§ **Problem statement**
How many lines in the records below contain the word "computer"? State only that number.
::: Task input :::
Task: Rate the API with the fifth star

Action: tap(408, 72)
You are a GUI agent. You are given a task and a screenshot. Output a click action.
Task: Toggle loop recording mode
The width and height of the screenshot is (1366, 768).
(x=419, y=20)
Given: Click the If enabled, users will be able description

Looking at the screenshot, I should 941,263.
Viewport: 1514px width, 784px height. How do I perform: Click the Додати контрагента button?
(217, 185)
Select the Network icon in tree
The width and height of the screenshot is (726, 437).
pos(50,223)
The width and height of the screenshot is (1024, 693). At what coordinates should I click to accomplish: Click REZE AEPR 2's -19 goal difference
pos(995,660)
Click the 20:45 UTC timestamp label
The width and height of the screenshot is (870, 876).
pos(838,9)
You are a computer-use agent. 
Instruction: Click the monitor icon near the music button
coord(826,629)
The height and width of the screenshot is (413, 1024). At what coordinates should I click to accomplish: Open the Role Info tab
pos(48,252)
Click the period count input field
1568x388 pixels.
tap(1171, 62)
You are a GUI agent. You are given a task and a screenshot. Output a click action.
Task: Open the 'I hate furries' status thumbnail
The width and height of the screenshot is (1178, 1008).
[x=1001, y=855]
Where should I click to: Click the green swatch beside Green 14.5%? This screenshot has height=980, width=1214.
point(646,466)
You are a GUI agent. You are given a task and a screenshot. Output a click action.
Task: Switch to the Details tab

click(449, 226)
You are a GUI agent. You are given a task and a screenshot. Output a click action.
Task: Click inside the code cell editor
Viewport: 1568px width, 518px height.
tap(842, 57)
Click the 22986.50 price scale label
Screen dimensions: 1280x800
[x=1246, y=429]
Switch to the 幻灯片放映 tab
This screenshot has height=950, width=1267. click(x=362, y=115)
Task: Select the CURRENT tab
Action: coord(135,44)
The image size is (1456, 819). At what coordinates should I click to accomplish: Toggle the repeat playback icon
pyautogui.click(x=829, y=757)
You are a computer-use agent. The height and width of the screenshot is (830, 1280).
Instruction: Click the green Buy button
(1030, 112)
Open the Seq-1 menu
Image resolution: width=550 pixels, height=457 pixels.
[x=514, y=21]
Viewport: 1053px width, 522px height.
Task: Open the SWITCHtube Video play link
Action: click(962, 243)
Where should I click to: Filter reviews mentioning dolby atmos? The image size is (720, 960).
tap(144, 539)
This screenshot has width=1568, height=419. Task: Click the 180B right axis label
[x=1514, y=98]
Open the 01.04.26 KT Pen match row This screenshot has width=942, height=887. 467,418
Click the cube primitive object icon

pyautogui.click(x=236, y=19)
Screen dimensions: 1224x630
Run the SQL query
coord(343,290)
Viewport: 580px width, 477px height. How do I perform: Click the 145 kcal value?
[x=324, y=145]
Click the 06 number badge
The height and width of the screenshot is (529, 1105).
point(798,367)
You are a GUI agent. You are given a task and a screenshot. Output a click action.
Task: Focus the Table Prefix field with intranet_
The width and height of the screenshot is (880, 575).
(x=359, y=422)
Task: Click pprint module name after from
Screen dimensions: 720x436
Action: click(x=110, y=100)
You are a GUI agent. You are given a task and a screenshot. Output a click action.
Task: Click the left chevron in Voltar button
:::
§ **Solution**
2